*The problem*: Repeat the entries below line for line, leaving out the pictures.

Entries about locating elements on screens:
** start **

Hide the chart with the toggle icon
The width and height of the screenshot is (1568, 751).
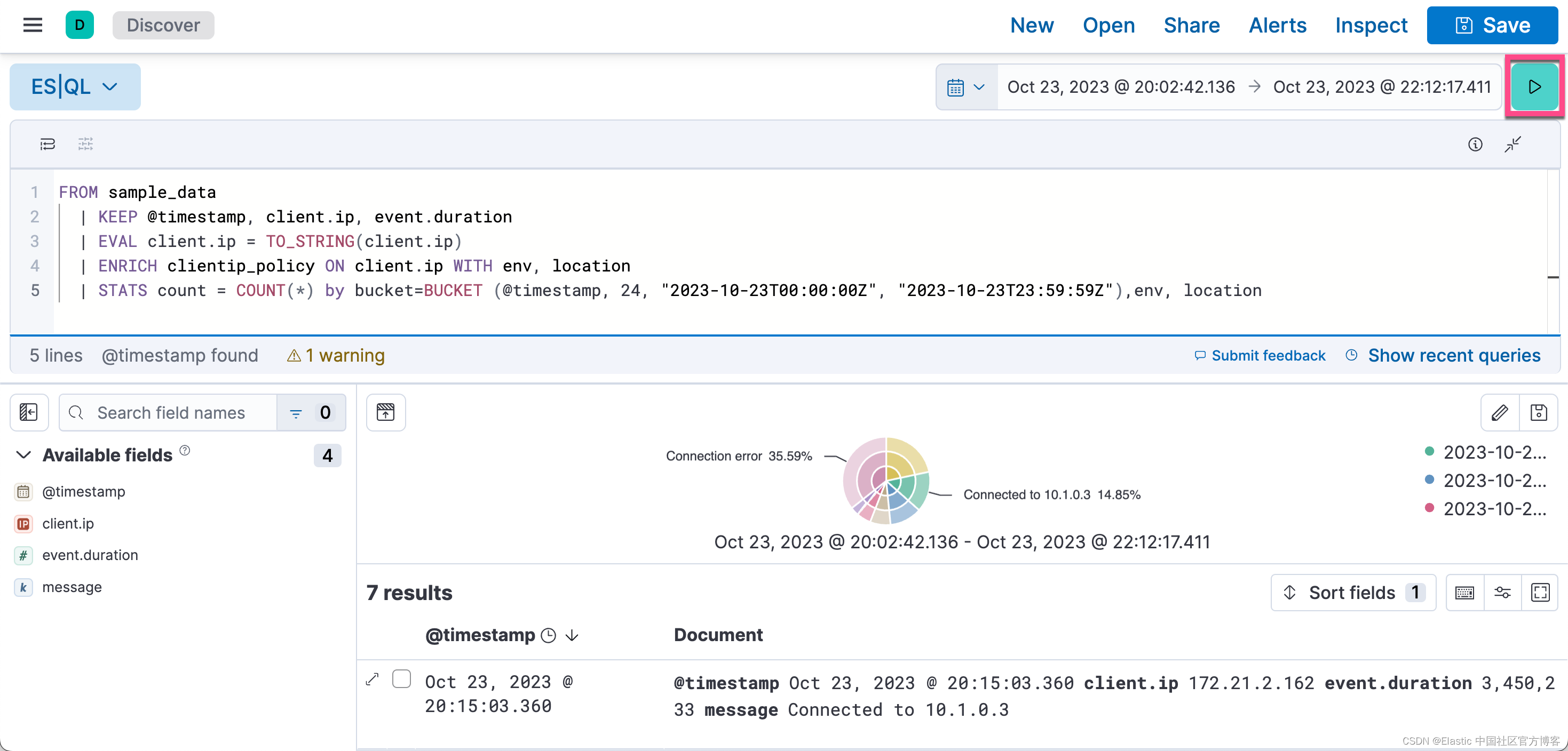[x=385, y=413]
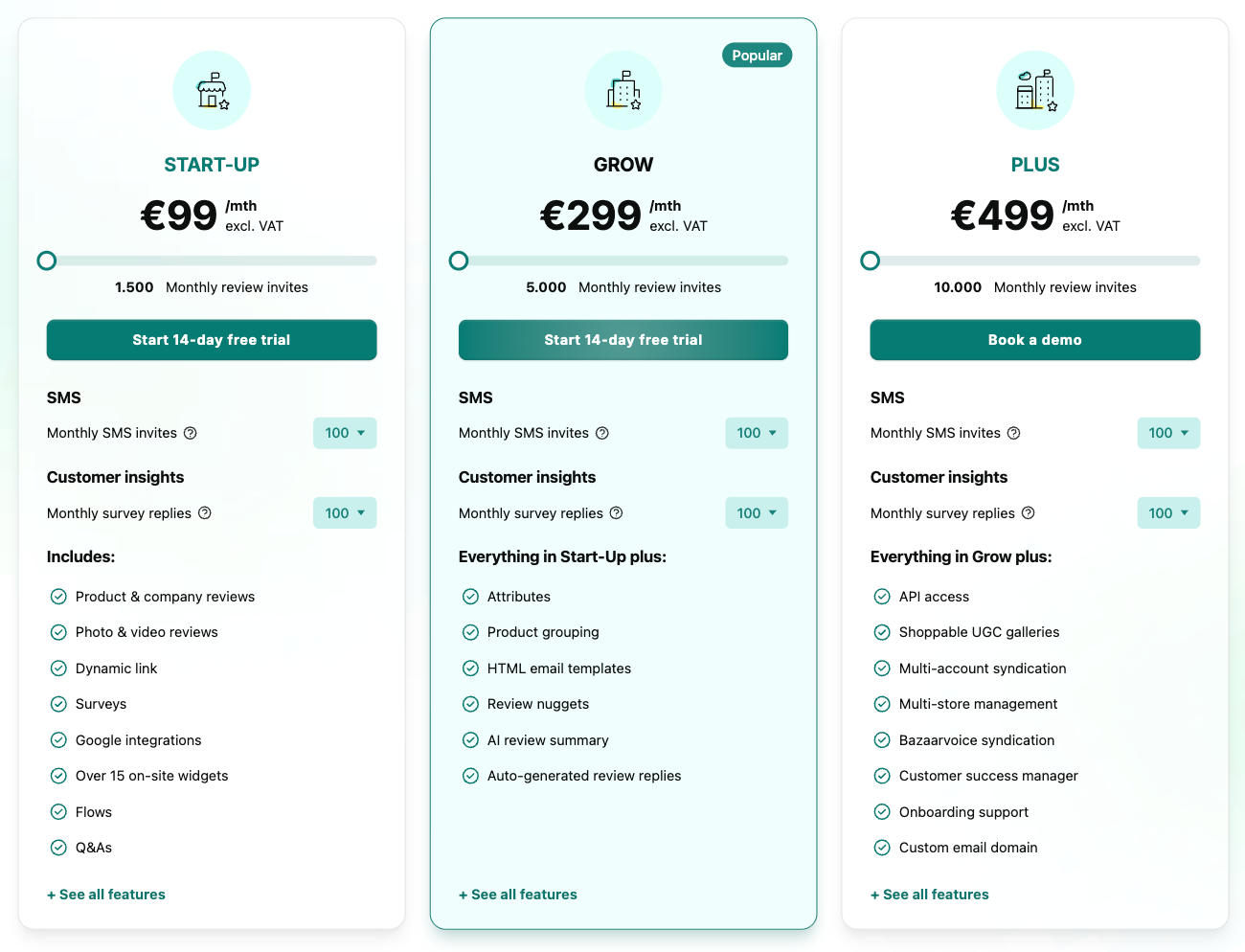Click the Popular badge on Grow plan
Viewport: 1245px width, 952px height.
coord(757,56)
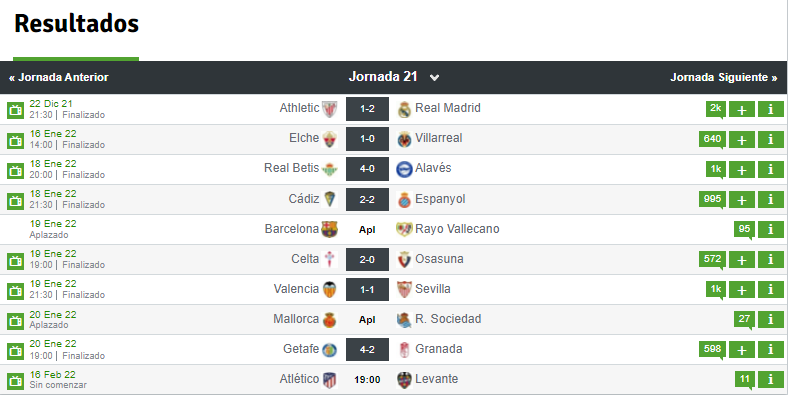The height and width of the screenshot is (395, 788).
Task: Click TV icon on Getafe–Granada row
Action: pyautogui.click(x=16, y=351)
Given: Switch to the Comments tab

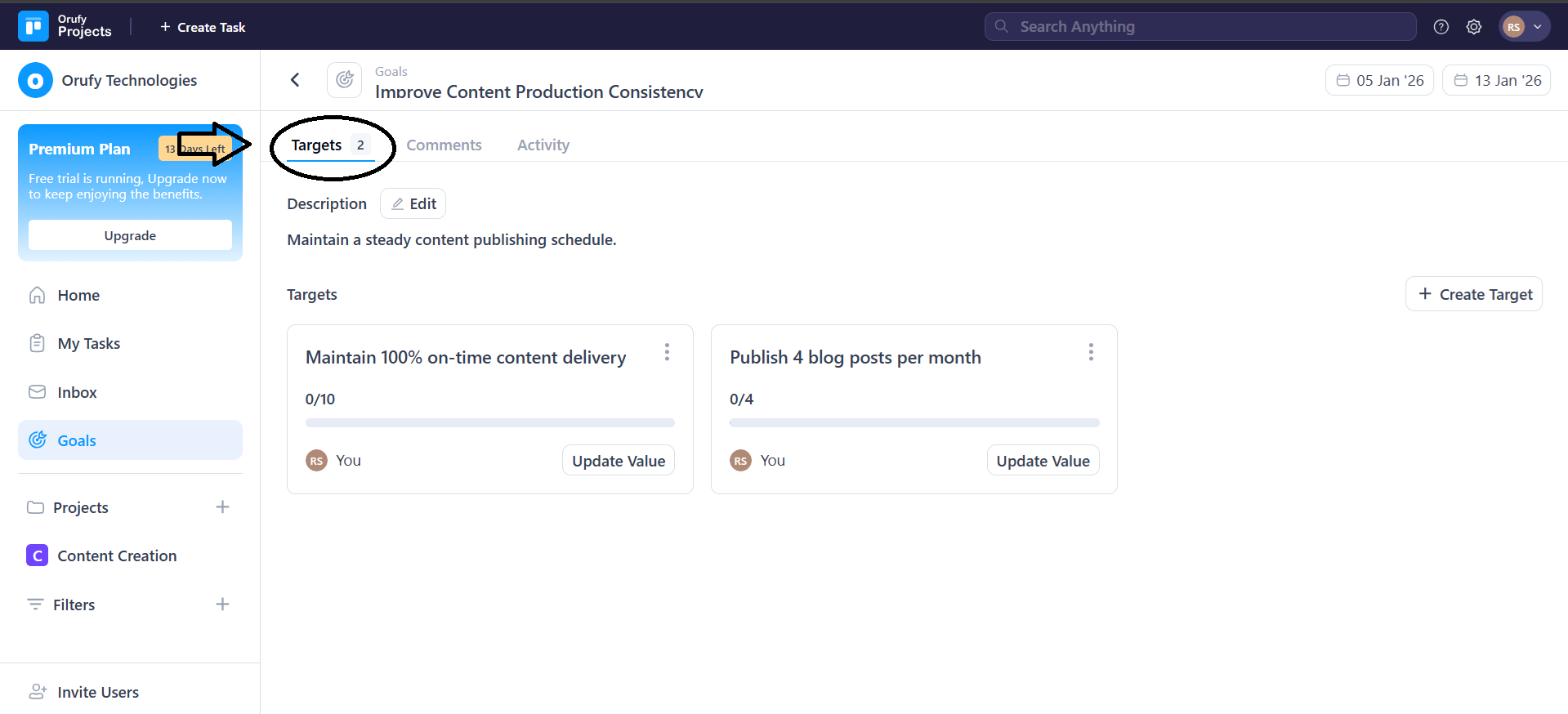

** end **

*Output for this task*:
Hide the chart with the toggle icon
The width and height of the screenshot is (1568, 751).
[x=385, y=413]
Click the Popular badge on Grow plan
Viewport: 1245px width, 952px height.
coord(757,56)
The height and width of the screenshot is (395, 788).
Task: Click TV icon on Getafe–Granada row
Action: pyautogui.click(x=16, y=351)
Given: Switch to the Comments tab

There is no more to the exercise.